When Gov. Brian Sandoval is in the neighborhood, people usually pay attention - particularly if he's in the neighborhood to sign bills with far-reaching impacts for the University.
On Friday, Sandoval joined President Marc Johnson in Ballroom C of the Joe Crowley Student Union to sign bills that will pave the way for the University to build a new engineering building, continue to grow the successful NevadaTeach program and further the reach of economic development initiatives associated with autonomous vehicles.
"Today is that day where we are going to take meaningful steps forward in achieving these goals," Gov. Sandoval said. "We've got to see the future then we've got to embrace the future, then we have to shape the future and that's what the importance of these bills are today."
In many ways, all three bills represent a theme that Sandoval has championed throughout his two terms as governor - a "New Nevada," based on economic diversification and development through the creation of knowledge-based initiatives and people who in the years to come will forge a stronger economic path for the state.
"The University is very grateful for the leadership Gov. Sandoval has provided, and, in addition, how our legislative leaders have followed through on several initiatives that will strengthen our University's ability to meet the needs of a changing and more economically diverse Nevada," Johnson said. "In particular, the new engineering building will further increase our capacity to produce the graduates and the R&D that will provide the foundation for our economy of the future. The bills that Gov. Sandoval signed today better position our University to improve the quality of education, the quality of economic development and the quality of life of all Nevadans."
Sandoval signed bills on Friday that included:
• The state's capital improvement projects package, which included the University's proposal for a new $87.8 million engineering building. Construction for this facility, which will be in excess of 90,000 square feet and will include state-of-the-art laboratory, research and teaching space, could begin as early as fall 2018. Half of the building will be paid for by state funds and the other half is being raised through philanthropy, private donations and University funds.

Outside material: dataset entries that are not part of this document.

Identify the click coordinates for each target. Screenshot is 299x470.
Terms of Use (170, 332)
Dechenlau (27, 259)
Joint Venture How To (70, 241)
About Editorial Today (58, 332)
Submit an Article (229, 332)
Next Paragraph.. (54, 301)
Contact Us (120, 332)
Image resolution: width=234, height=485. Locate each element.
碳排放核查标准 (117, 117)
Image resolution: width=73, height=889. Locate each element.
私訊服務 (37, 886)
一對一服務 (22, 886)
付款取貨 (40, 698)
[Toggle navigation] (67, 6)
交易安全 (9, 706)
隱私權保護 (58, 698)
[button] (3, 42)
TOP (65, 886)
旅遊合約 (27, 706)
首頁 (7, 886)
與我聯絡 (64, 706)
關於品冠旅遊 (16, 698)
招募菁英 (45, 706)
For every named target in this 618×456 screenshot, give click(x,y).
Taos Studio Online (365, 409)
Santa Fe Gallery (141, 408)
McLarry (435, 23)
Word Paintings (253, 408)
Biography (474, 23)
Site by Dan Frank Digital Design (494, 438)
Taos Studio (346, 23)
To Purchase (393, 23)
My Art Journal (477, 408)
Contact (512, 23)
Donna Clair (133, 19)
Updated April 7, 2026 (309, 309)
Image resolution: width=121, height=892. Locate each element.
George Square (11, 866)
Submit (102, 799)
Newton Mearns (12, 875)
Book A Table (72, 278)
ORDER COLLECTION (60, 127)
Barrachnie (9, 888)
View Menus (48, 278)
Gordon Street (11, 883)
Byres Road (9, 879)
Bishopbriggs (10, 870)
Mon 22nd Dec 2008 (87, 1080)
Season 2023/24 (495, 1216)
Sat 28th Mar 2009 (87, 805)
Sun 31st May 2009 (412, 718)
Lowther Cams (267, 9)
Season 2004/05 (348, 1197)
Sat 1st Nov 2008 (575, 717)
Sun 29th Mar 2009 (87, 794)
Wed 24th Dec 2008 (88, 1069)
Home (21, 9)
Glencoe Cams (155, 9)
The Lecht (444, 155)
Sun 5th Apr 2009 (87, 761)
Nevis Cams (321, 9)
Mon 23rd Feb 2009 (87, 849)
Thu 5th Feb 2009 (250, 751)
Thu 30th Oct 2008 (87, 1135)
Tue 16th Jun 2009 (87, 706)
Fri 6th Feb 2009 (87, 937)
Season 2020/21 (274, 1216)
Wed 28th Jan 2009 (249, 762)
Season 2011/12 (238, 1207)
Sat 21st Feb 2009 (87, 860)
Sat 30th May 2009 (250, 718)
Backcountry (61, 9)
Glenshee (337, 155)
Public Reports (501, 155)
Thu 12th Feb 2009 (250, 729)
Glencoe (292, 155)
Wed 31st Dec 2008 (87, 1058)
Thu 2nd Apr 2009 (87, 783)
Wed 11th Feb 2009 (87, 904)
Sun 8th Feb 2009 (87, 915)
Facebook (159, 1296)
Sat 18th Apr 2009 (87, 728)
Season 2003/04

"The first question companies ask is about our state's workforce," Gov. Sandoval said. "When I tell them we're building a new engineering building, it's really an aha moment."
• Assembly Bill 522 includes $300,000 for the successful NevadaTeach program, which is helping produce highly qualified graduates to teach the fields of mathematics, science or engineering at the middle or high school level in Nevada.
• The autonomous vehicles bill, AB 69, allows the use of fully autonomous vehicles for commercial use. The bill is considered key in helping Nevada continue to be a leader in the development and use of autonomous vehicles. It will have important implications for the University's Intelligent Mobility initiative, an ambitious effort to explore solutions for safe, clean and efficient transportation and to establish the greater Reno-Sparks-Carson City area in Northern Nevada as a Living Lab for research and testing.